# Water shut off to my drip system



## dino (Aug 29, 2011)

I want to get a battery backup but until I do I have this so I don't continue to drop cold water with no heaters running


----------



## MEDHBSI (Sep 4, 2011)

What a great idea. Stolen! Hahah


----------



## dino (Aug 29, 2011)

Cool dude that's why I shared it cost around 40 bucks


----------



## mikebike (Sep 8, 2010)

I like the lawn water timer for controling water
https://www.amazon.ca/Orbit-62061N-...=1465097230&sr=8-1&keywords=orbit+water+timer

Easy to set and use 
• Large easy-to-read digital display 
• Watering frequency from every 6 hrs up to every 7th day 
• Watering duration from 1 to 240 minutes 
• Durable, weather resistant construction 
• Manual watering without interrupting programing

this is just an example they even have a 3 program one


----------



## dino (Aug 29, 2011)

yes that's cool also but I don't need a timer as im dripping 24/7 and I think I would have to modify the water line as im only running a 1/4 inch line


----------



## mrbob (Aug 9, 2012)

Hey Dustin where did you find that valve I need that so if power goes out water won't keep dripping in.


----------



## dino (Aug 29, 2011)

I'll try and find the link


----------



## dino (Aug 29, 2011)

Auto top off .com


----------



## mrbob (Aug 9, 2012)

dino said:


> Auto top off .com


Great ty.......


----------



## mikebike (Sep 8, 2010)

here is a SS one http://www.amazon.com/dp/B00VG3MWCO?psc=1


----------



## dino (Aug 29, 2011)

Yes but you will have to buy a plug and wire that one.
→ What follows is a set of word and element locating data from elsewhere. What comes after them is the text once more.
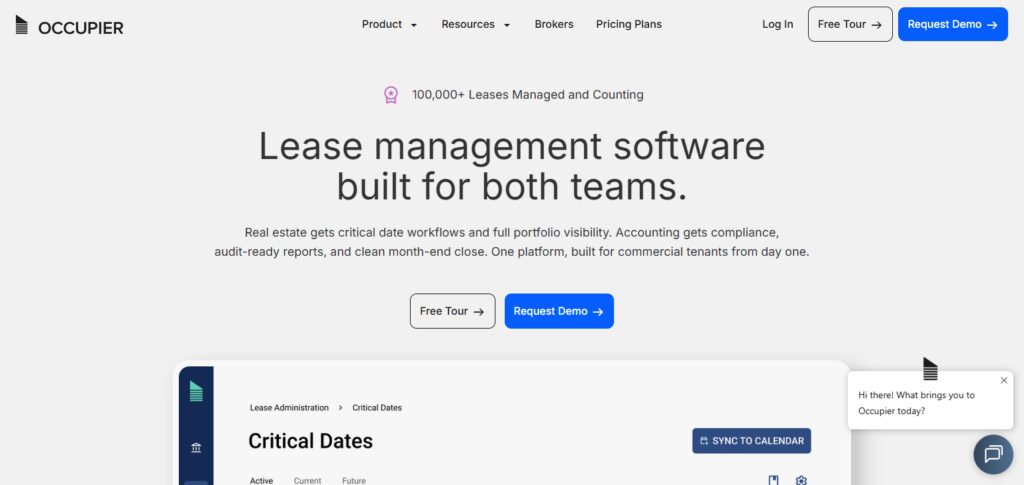Open the chat widget bubble icon
Viewport: 1024px width, 485px height.
(993, 454)
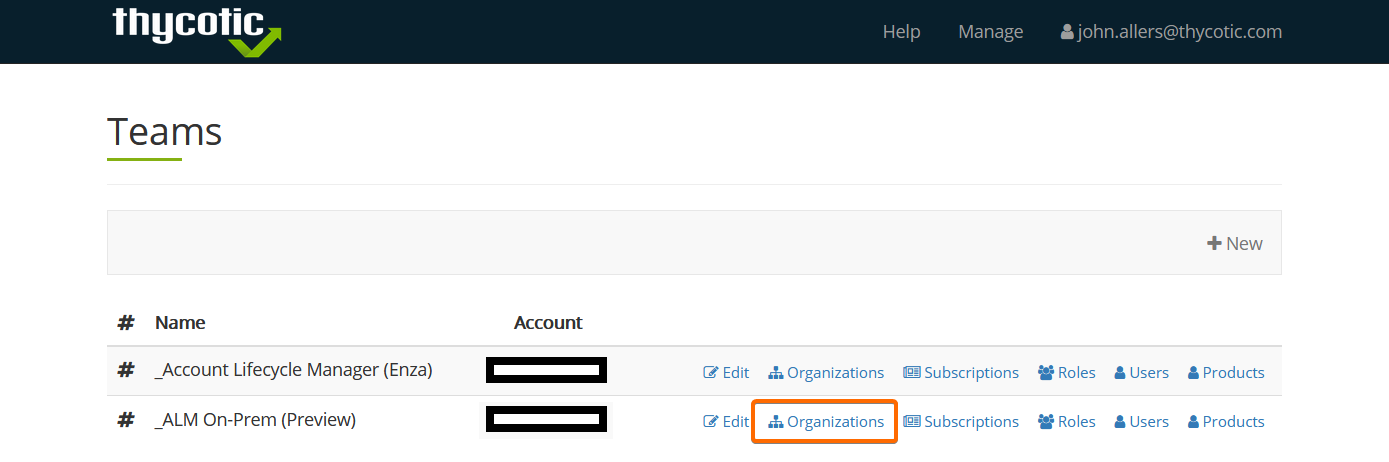Click the hash icon beside _Account Lifecycle Manager
Viewport: 1389px width, 462px height.
[126, 370]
Stainless is cool though


----------



## Loach (Nov 16, 2010)

This is a neat gadget. I pump all my water from a 500 gallon tote. I use this one. https://www.ntotank.com/500gallon-norwesco-white-vertical-storage-tank-x1038961 It lets me gas of the chlorine here, and if the power was to go out, the pumps won't turn on to pump it into the tanks. Also the 500 gallon can hold temp for a decent amount of time.

I feel like a plug in solenoid like that though could be really handy I just can't think of the use yet. I'm gonna have to put it in my back pocket.


----------